§ Document text
(begin)
# mobile hairdressing in majorca?



## rach12 (Oct 9, 2009)

Hello people, i was after a bit if advice really!! M e and my boyfriend are looking to move over to majorca next May for 3-6 months maybe, depending on how hings go!
I am a qualified hairdresser, and would like to know if this would be worth doing over there and if there is a gap in the market for me!! My boyfriend on the other hand is a fully qualified pipe fitter welder engineer..
Any advice or guidence would be appreciated on this matter, even were would be best to go for accomodation

Thanks people.xx


----------



## Suenneil (Feb 17, 2009)

rach12 said:


> Hello people, i was after a bit if advice really!! M e and my boyfriend are looking to move over to majorca next May for 3-6 months maybe, depending on how hings go!
> I am a qualified hairdresser, and would like to know if this would be worth doing over there and if there is a gap in the market for me!! My boyfriend on the other hand is a fully qualified pipe fitter welder engineer..
> Any advice or guidence would be appreciated on this matter, even were would be best to go for accomodation
> 
> Thanks people.xx


Hi Rach

Welcome to the forum 

If you are planning on going for 3-6 months then have a great holiday!! BUT if you want to work during that time you may have to re think your plans.....unemployment over here is very high - around 20% which is a lot more than the approx 8% in the UK at the moment.

It is expected to get worse here before its gets better  !!

The other thing is, a lot of business / work is done by word of mouth, and if you are only planning on being around for such a short time that may not be enough to get yourselves known, or to make decent contacts.
(end)
§ Data lines
(begin)
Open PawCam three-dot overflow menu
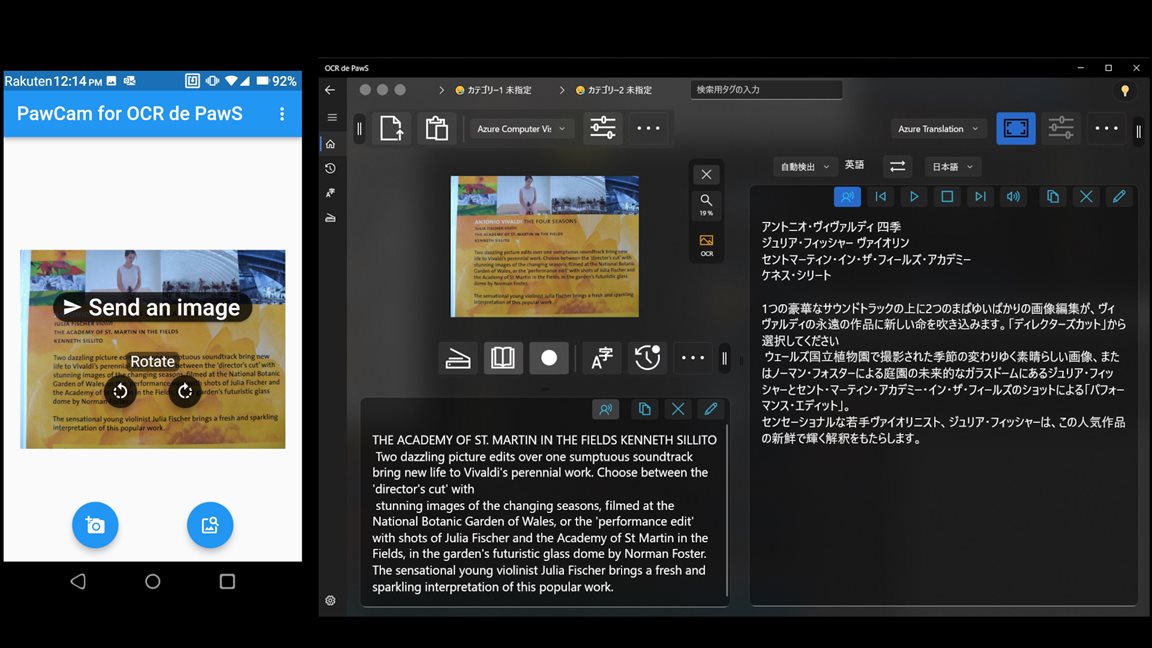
(end)
§ Written tasks
1) Reproduce everything in the Majorca hairdressing thread from "If you are planning" down to "make decent contacts.".
2) Please carry on the Majorca hairdressing thread from the point where it ends.
The data has no connection to the forum thread about hairdressing in Majorca.

§ The responses
1)
If you are planning on going for 3-6 months then have a great holiday!! BUT if you want to work during that time you may have to re think your plans.....unemployment over here is very high - around 20% which is a lot more than the approx 8% in the UK at the moment.

It is expected to get worse here before its gets better  !!

The other thing is, a lot of business / work is done by word of mouth, and if you are only planning on being around for such a short time that may not be enough to get yourselves known, or to make decent contacts.

2)
Presumably if its a short stay you are planning you have jobs to go back to at the end of it ??

Sue x lane:


----------



## rach12 (Oct 9, 2009)

Hi , i plan to be self employed.. i have family members over there at the moment that could "show me the ropes" ect .
But are there many hairdressers in spain??x




Suenneil said:


> Hi Rach
> 
> Welcome to the forum
> 
> ...


----------



## Suenneil (Feb 17, 2009)

rach12 said:


> Hi , i plan to be self employed.. i have family members over there at the moment that could "show me the ropes" ect .
> But are there many hairdressers in spain??x


Hi

Yes there are thousands of them! If you speak Spanish it may help a little, but if you dont you are going to be competing for a smaller number of clients with a large number of providers.

If you have family already over there could they do some research for you before you go over ?

Also bear in mind that if you are self employed in Spain "autonomo" you have to pay 240 euros a month in Social Security payments, and pay taxes on your income - so you will need a decent amount of clients to just pay the basics before you see any actual income

I wish I could be more positive! but things are difficult here at the moment , take a look at some of the threads related to employment that have posted recently and that may give you a better idea.

Sue x :ranger:


----------



## rach12 (Oct 9, 2009)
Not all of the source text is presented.